Having touched upon the question of change, we can now return to our original question about the meaning of ιλαστηριον in the NT, whether it is more closely approximated by propitiation or expiation.
Representing the perspective of patristic theology of the first Christian millennium, Orthodox theologian and Bishop Kallistos Ware has insisted that Christ did not become incarnate to heal God the Father: He became incarnate to heal us. According to the Orthodox the cross, resurrection, and ascension of Christ represent the “mercy seat” (Gk hilasterion/Heb. kippur) upon which our sins are “wiped away”/”expiated” by God, restoring us to His covenant love and transforming repentant sinners into His own divine likeness and nature (2 Cor 3:18; 1 Pet 1:4 etc.); it is we who change rather than God; God never does (Mal 3:6; Jas 1:17). Orthodoxy emphasizes the divine attribute of constancy.
If we concede the classical theist position that God Himself remains ever constant, and that any change effected is in man rather than a change within God, we must also concede that divine propitiation -a change in attitude from one of wrath to one of good will and favor- cannot describe an ontological change in the being of God. God cannot have been propitiated ontologically in the sense of having “a change of attitude” unless God Himself changes ontologically.
There is one final point to be made from the perspective of exegesis. In the case of expiation, we will recall, “the action is directed towards that which has caused the breakdown in the relationship… In short, propitiation is directed towards the offended person, whereas expiation is concerned with nullifying the offensive act” (DNTT III, 173).

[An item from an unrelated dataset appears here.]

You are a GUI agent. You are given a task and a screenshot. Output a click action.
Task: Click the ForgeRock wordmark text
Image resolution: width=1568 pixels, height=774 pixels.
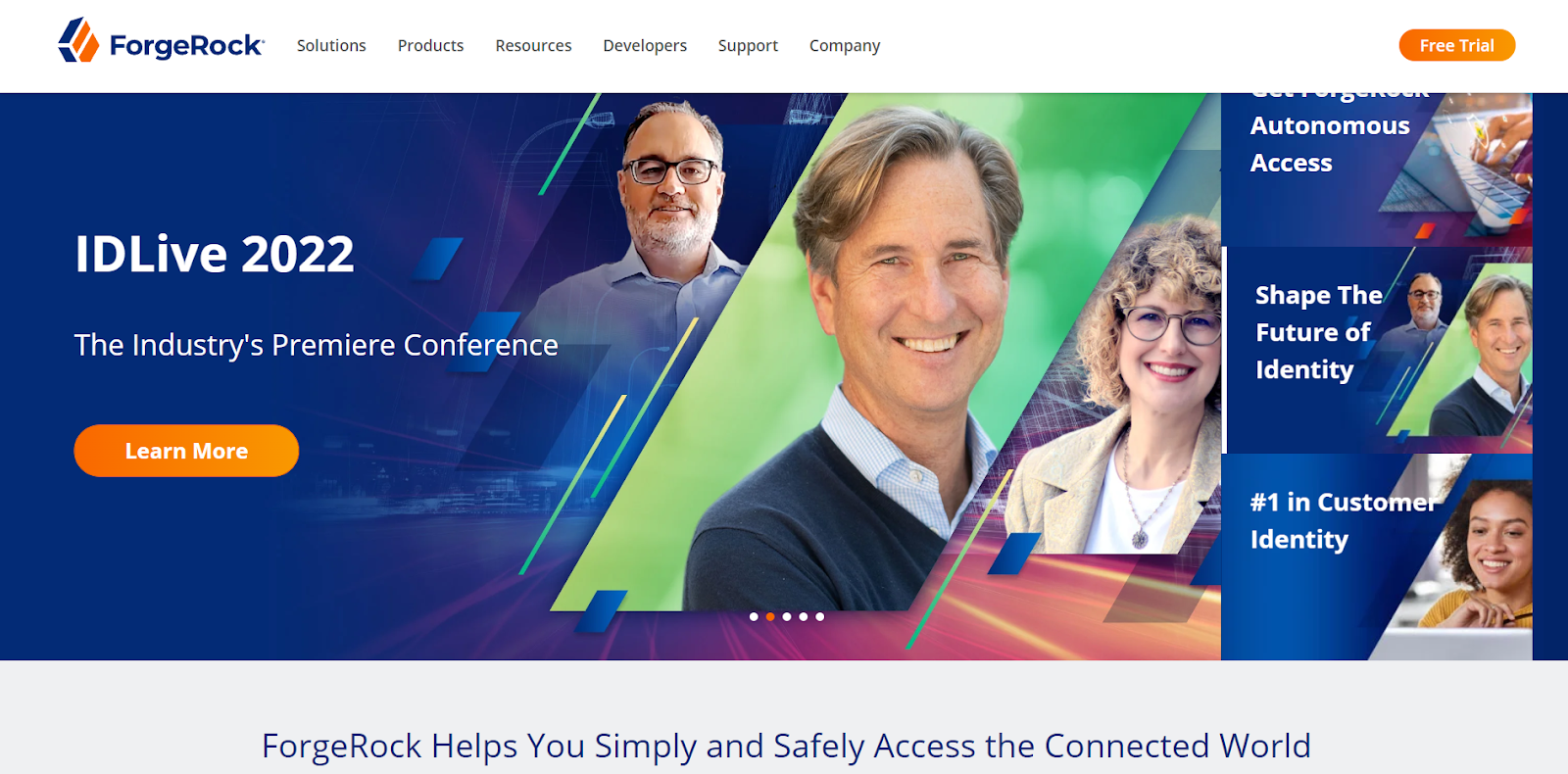(186, 45)
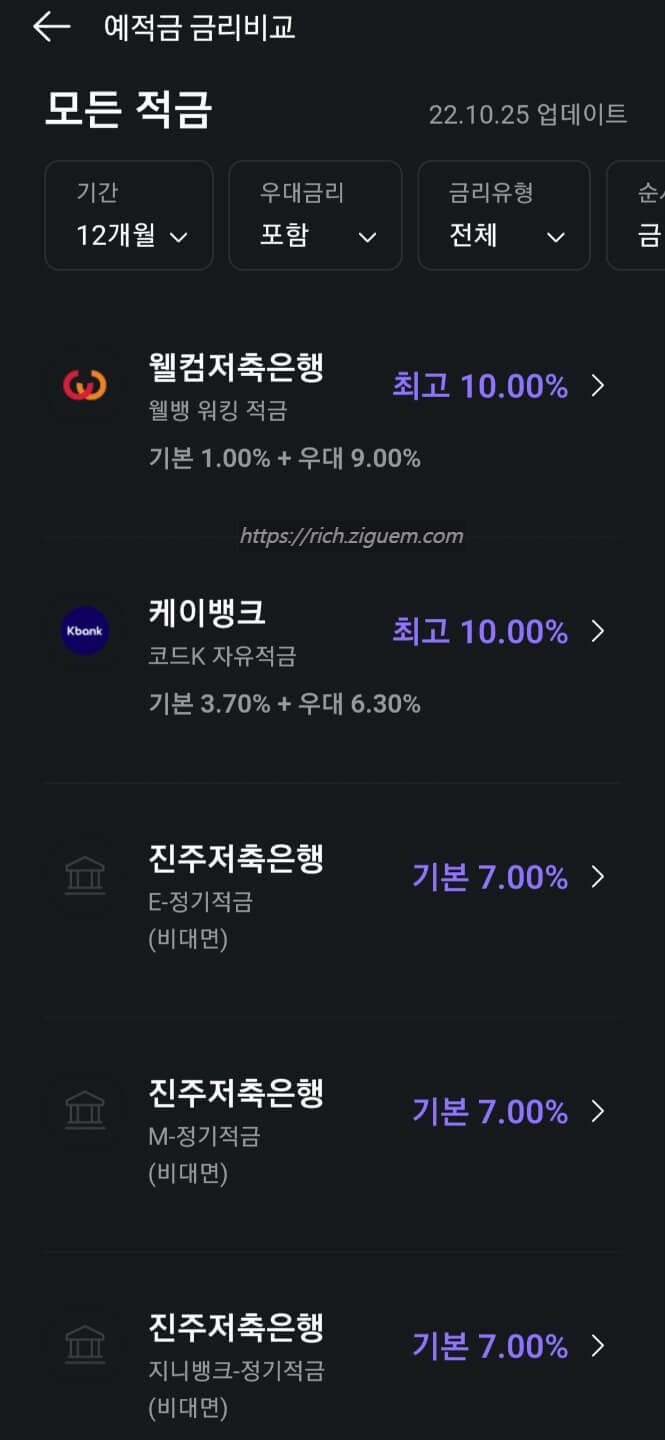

So to what do the three major passages refer? Are they referring to God (as in God’s wrath being propitiated) or to the sins being wiped away? (expiation) As it happens, in none of the passages in question is ιλαστηριον used directly of God at all, but it is used directly of our sins:
1 John 2:2: “…and He Himself is the ______________ for our sins; and not for ours only, but also for those of the whole world.
Not the ιλαστηριον for the Father, but for our sins, and not ours only, but also for those of the whole world.
1 Jn 4:10: “This is love: not that we loved God, but that he loved us and sent his Son as an ______________ for our sins.
Not a ιλαστηριον for the Father, but “for our sins.”
Rom 3:25: “…whom God displayed publicly as a/an _____________ in His blood through faith. This was to demonstrate His righteousness, because in the forbearance of God He passed over the sins previously committed”
Not to demonstrate Christ changed the Father’s attitude, but that God passed over sins previously committed.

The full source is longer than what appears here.